Wednesday, October 30, 2013

The Katzenjammer Club, 19th October

Do you want the good news or the bad news? Well, tough. I'm starting with the good news.

Which is that the launch night of the Katzenjammer Club was a huge success and a really good evening. I enjoyed all of the acts I saw - they were top quality and if this becomes a regular night (and I hear that it will) then it will be a worthy addition to the cabaret scene. I even enjoyed the catwalk of latexwear put on and I'm not remotely into fashion. As with normal catwalk styles, I wouldn't wear any of it in real life, but it did look interesting and beautiful on the models.

The delicious Dusty Limits was the consummate host tying the night together and providing some of the entertainment as well. (Perhaps a little too much - I would probably have preferred another act over Dusty singing again, though I did enjoy his version of Space Oddity, with everyone joining in the claps with gusto).

I hadn't seen Florian Brooks before and didn't know what to expect from his act.
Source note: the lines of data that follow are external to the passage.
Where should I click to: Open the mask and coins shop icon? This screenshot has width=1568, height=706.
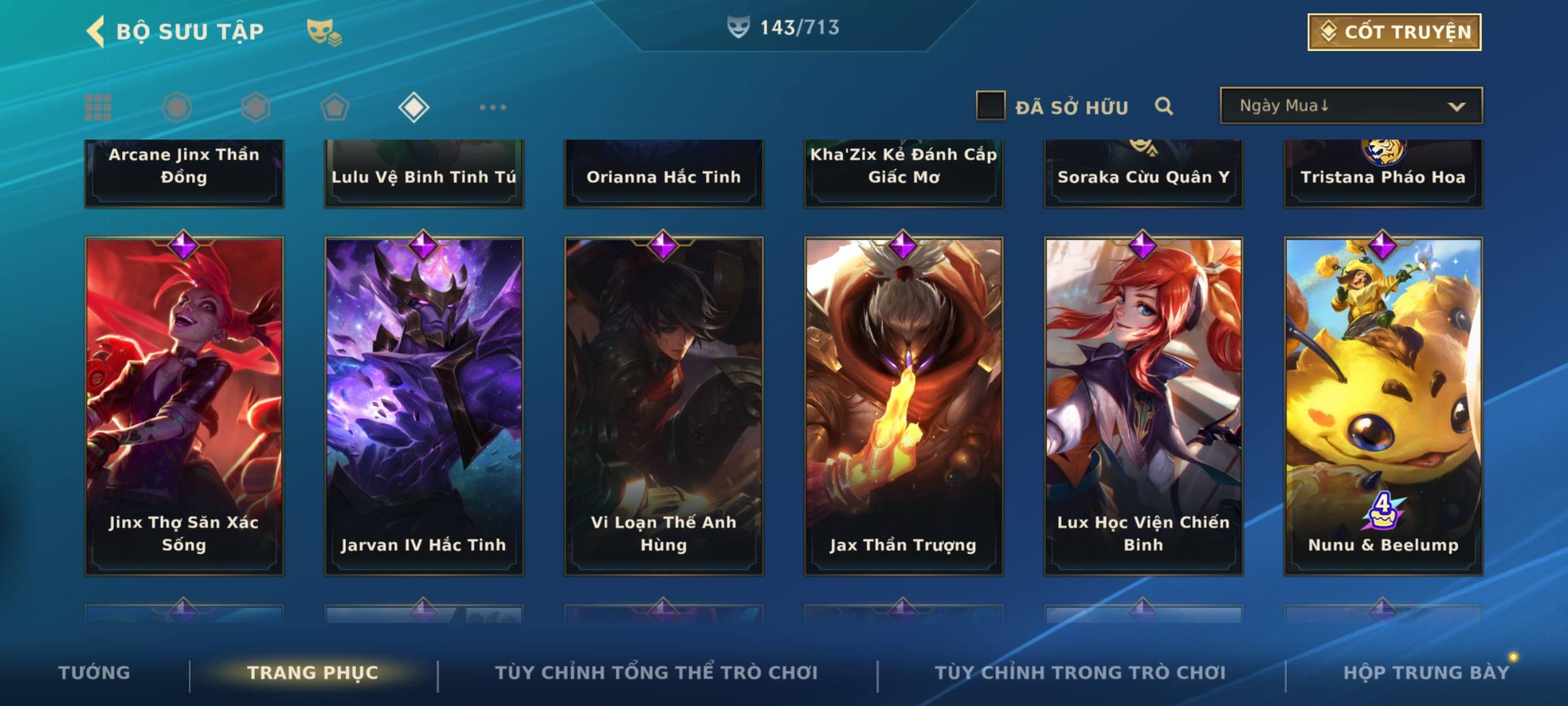(x=324, y=31)
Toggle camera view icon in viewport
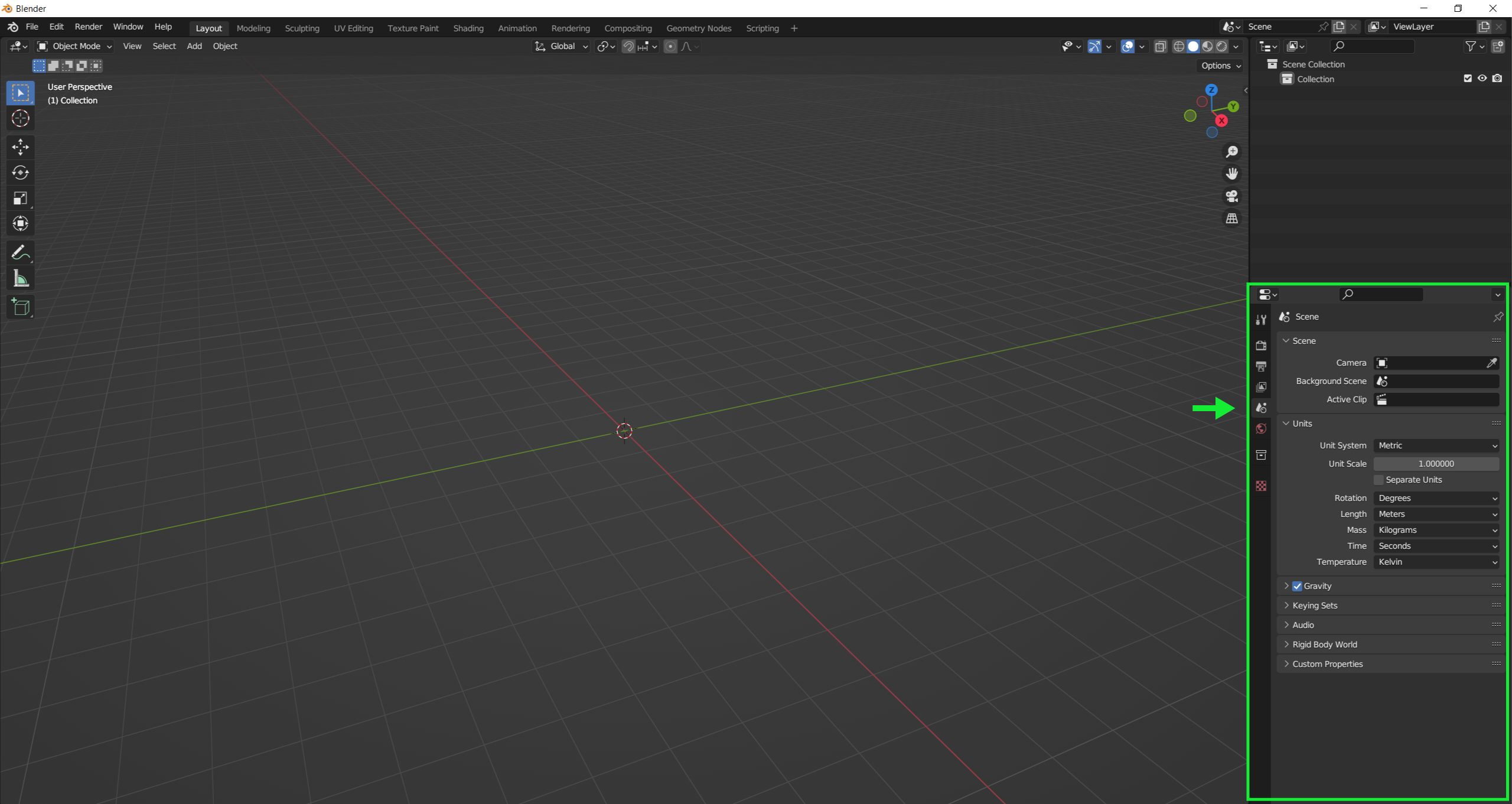 pos(1231,196)
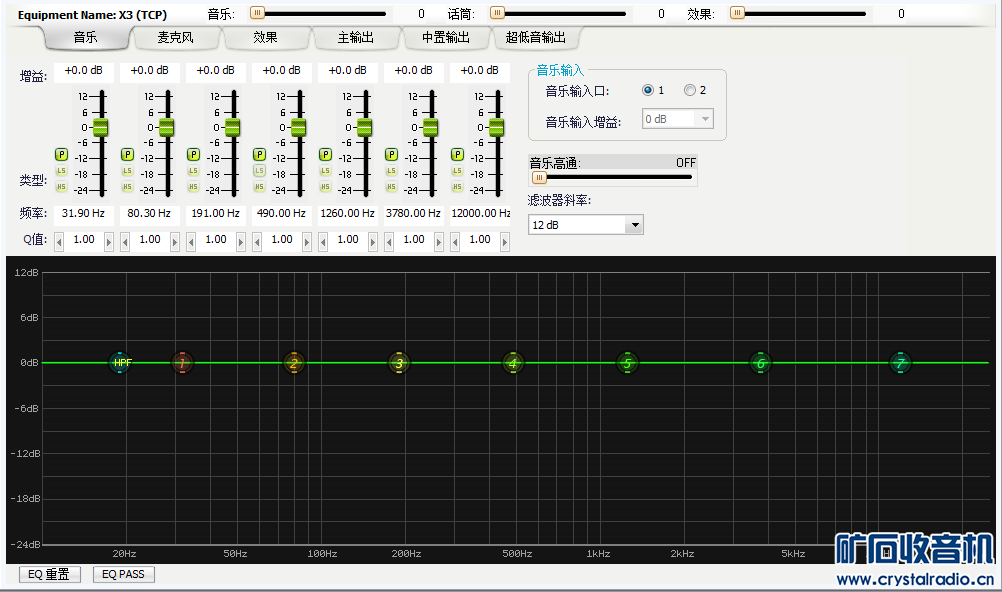
Task: Set 12000.00 Hz band to LS type
Action: 457,171
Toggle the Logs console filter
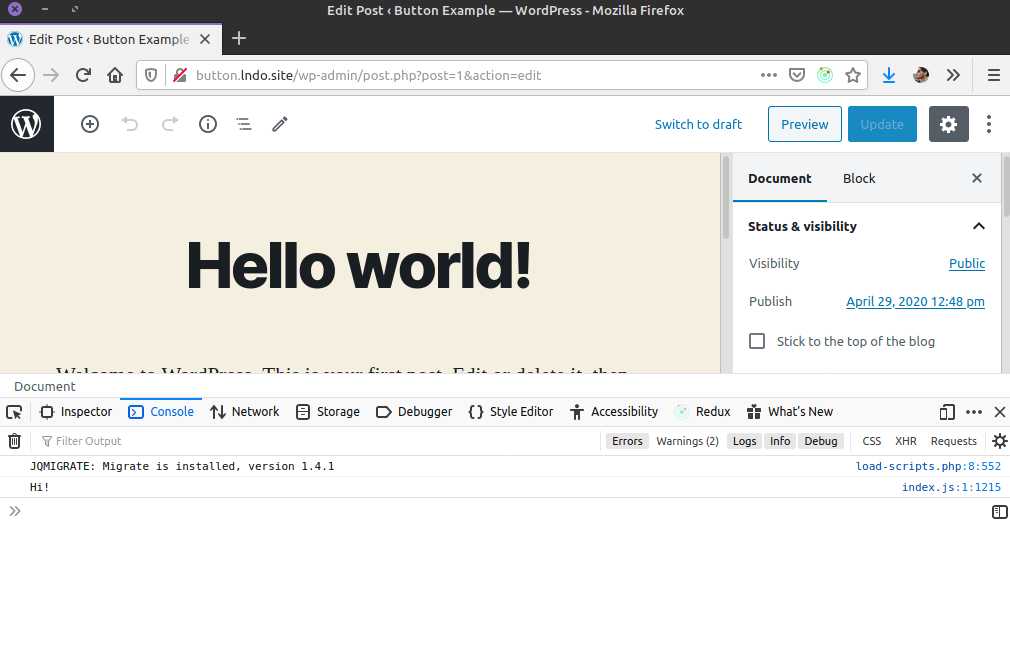 tap(745, 441)
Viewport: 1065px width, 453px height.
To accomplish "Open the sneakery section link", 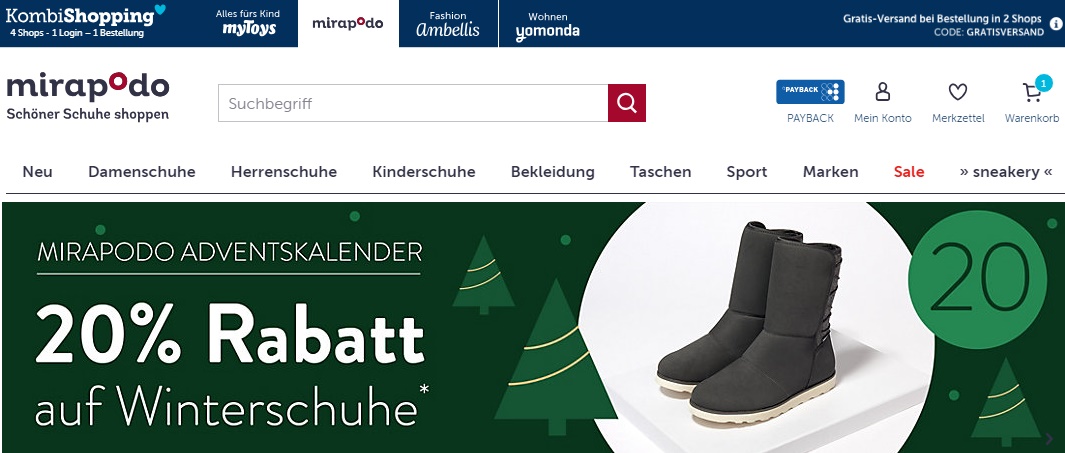I will click(1006, 172).
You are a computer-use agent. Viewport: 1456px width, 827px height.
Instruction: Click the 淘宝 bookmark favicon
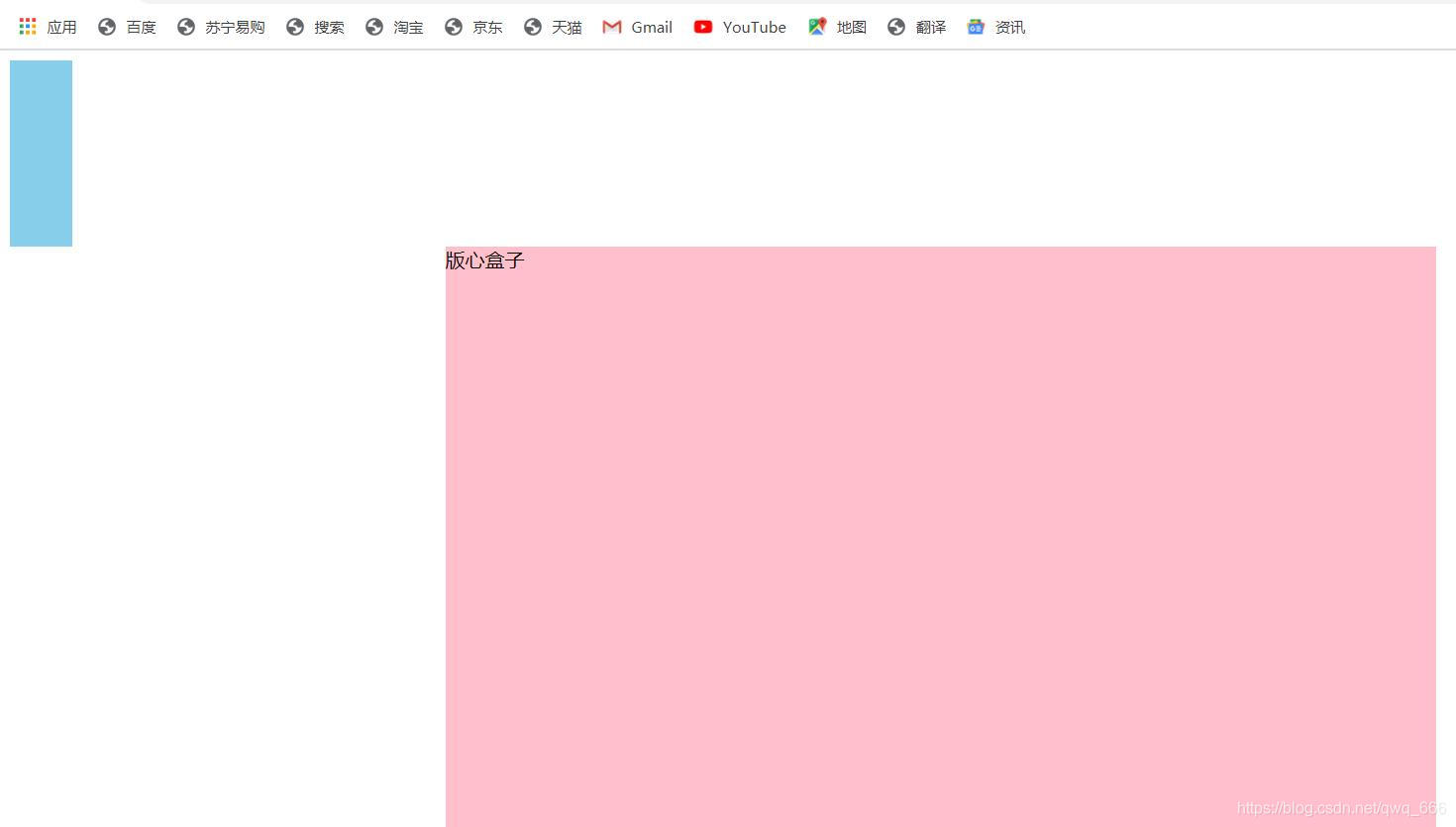[x=373, y=27]
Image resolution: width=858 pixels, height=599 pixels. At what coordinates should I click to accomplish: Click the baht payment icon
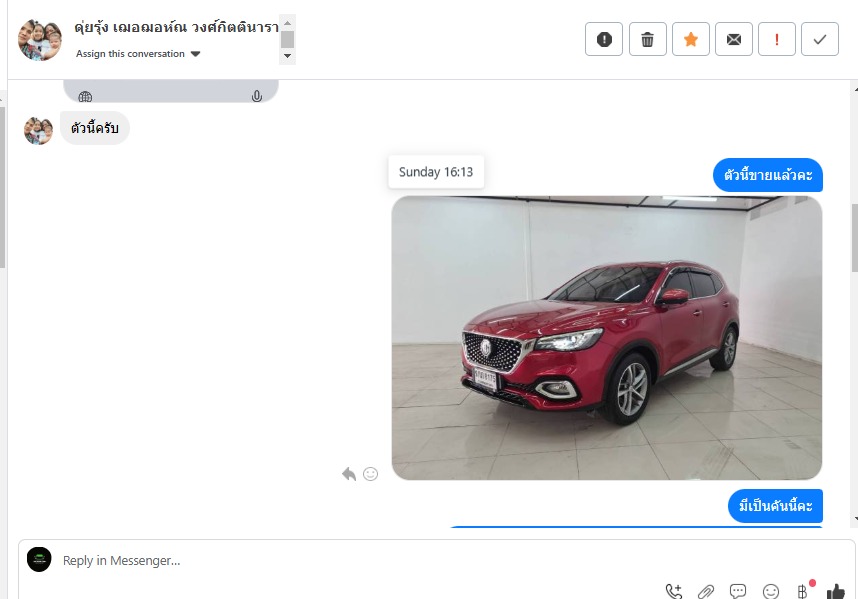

He first came on and enchanted us with a 'simple' dance with his cane and hat, moving fluidly around the stage, balancing each with almost perfection. His second foray was a juggling act which was just as entertaining. It seems almost unbelievable with the number of cabaret and circus type events I've been to but juggling has never featured before. When it's done this well - it should!

I also really enjoyed one half of the Gorey Cabinet, Mr Pustra, doing a Klaus Nomi 'impression' with a massive latex tuxedo on (which I believe was similar to if not the same as one worn by Nomi). I knew nothing about Klaus Nomi, I can only say that as a performance it was impressive and I would like to see more. 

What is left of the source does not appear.